Data supplied »
++++++++++++++++++++
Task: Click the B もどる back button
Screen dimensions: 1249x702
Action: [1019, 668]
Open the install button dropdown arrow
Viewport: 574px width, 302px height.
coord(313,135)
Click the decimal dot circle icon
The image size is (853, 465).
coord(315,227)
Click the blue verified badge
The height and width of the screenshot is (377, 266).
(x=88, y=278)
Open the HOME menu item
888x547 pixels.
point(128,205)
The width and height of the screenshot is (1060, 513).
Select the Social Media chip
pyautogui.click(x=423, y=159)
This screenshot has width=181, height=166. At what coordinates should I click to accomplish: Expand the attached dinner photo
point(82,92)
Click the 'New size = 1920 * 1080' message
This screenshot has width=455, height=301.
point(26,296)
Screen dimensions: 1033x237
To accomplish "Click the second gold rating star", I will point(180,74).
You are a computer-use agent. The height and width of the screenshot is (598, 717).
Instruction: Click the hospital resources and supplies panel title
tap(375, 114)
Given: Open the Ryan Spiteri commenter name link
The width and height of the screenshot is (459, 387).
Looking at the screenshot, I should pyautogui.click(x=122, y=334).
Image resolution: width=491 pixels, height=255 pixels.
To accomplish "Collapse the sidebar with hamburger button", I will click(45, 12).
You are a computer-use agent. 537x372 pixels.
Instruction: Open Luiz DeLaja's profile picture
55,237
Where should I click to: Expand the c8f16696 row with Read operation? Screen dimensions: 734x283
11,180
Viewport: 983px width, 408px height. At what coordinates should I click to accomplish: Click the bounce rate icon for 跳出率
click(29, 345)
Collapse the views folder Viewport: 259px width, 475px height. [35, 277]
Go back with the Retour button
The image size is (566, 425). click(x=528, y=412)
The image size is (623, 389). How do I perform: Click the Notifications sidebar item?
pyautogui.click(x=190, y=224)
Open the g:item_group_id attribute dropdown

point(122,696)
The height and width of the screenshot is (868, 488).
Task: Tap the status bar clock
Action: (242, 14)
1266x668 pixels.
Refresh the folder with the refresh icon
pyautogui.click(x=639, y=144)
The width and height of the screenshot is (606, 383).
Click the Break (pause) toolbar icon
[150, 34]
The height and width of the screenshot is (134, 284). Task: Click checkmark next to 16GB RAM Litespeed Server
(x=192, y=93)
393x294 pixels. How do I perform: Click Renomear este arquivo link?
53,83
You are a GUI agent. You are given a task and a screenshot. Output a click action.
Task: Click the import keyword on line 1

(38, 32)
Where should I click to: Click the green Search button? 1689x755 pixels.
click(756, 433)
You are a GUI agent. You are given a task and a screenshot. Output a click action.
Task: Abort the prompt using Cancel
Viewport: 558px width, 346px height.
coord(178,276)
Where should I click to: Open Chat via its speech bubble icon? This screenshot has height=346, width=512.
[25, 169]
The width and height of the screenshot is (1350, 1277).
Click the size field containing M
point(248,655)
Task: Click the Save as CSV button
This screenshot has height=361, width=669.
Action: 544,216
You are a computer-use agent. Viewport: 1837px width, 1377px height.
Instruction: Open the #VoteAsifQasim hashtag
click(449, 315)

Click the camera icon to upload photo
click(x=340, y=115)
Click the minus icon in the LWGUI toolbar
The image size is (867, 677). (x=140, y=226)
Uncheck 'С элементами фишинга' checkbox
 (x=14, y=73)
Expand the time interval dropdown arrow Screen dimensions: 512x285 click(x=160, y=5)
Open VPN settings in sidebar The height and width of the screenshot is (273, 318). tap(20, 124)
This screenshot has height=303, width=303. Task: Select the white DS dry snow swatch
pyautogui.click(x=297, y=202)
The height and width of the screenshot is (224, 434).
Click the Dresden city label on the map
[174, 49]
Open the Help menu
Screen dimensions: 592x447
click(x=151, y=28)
++++++++++++++++++++
Task directions »
Nothing in the listing may be changed; retype it all exactly.

Exercise output »
Task: Click the B もどる back button
Screen dimensions: 1249x702
Action: [1019, 668]
Open the install button dropdown arrow
Viewport: 574px width, 302px height.
coord(313,135)
Click the decimal dot circle icon
The image size is (853, 465).
coord(315,227)
Click the blue verified badge
The height and width of the screenshot is (377, 266).
(x=88, y=278)
Open the HOME menu item
888x547 pixels.
point(128,205)
The width and height of the screenshot is (1060, 513).
Select the Social Media chip
pyautogui.click(x=423, y=159)
This screenshot has width=181, height=166. At what coordinates should I click to accomplish: Expand the attached dinner photo
point(82,92)
Click the 'New size = 1920 * 1080' message
This screenshot has width=455, height=301.
point(26,296)
Screen dimensions: 1033x237
To accomplish "Click the second gold rating star", I will point(180,74).
You are a computer-use agent. The height and width of the screenshot is (598, 717).
Instruction: Click the hospital resources and supplies panel title
tap(375, 114)
Given: Open the Ryan Spiteri commenter name link
The width and height of the screenshot is (459, 387).
Looking at the screenshot, I should pyautogui.click(x=122, y=334).
Image resolution: width=491 pixels, height=255 pixels.
To accomplish "Collapse the sidebar with hamburger button", I will click(45, 12).
You are a computer-use agent. 537x372 pixels.
Instruction: Open Luiz DeLaja's profile picture
55,237
Where should I click to: Expand the c8f16696 row with Read operation? Screen dimensions: 734x283
11,180
Viewport: 983px width, 408px height. At what coordinates should I click to accomplish: Click the bounce rate icon for 跳出率
click(29, 345)
Collapse the views folder Viewport: 259px width, 475px height. [35, 277]
Go back with the Retour button
The image size is (566, 425). click(x=528, y=412)
The image size is (623, 389). How do I perform: Click the Notifications sidebar item?
pyautogui.click(x=190, y=224)
Open the g:item_group_id attribute dropdown

point(122,696)
The height and width of the screenshot is (868, 488).
Task: Tap the status bar clock
Action: (242, 14)
1266x668 pixels.
Refresh the folder with the refresh icon
pyautogui.click(x=639, y=144)
The width and height of the screenshot is (606, 383).
Click the Break (pause) toolbar icon
[150, 34]
The height and width of the screenshot is (134, 284). Task: Click checkmark next to 16GB RAM Litespeed Server
(x=192, y=93)
393x294 pixels. How do I perform: Click Renomear este arquivo link?
53,83
You are a GUI agent. You are given a task and a screenshot. Output a click action.
Task: Click the import keyword on line 1

(38, 32)
Where should I click to: Click the green Search button? 1689x755 pixels.
click(756, 433)
You are a GUI agent. You are given a task and a screenshot. Output a click action.
Task: Abort the prompt using Cancel
Viewport: 558px width, 346px height.
coord(178,276)
Where should I click to: Open Chat via its speech bubble icon? This screenshot has height=346, width=512.
[25, 169]
The width and height of the screenshot is (1350, 1277).
Click the size field containing M
point(248,655)
Task: Click the Save as CSV button
This screenshot has height=361, width=669.
Action: 544,216
You are a computer-use agent. Viewport: 1837px width, 1377px height.
Instruction: Open the #VoteAsifQasim hashtag
click(449, 315)

Click the camera icon to upload photo
click(x=340, y=115)
Click the minus icon in the LWGUI toolbar
The image size is (867, 677). (x=140, y=226)
Uncheck 'С элементами фишинга' checkbox
 (x=14, y=73)
Expand the time interval dropdown arrow Screen dimensions: 512x285 click(x=160, y=5)
Open VPN settings in sidebar The height and width of the screenshot is (273, 318). tap(20, 124)
This screenshot has height=303, width=303. Task: Select the white DS dry snow swatch
pyautogui.click(x=297, y=202)
The height and width of the screenshot is (224, 434).
Click the Dresden city label on the map
[174, 49]
Open the Help menu
Screen dimensions: 592x447
click(x=151, y=28)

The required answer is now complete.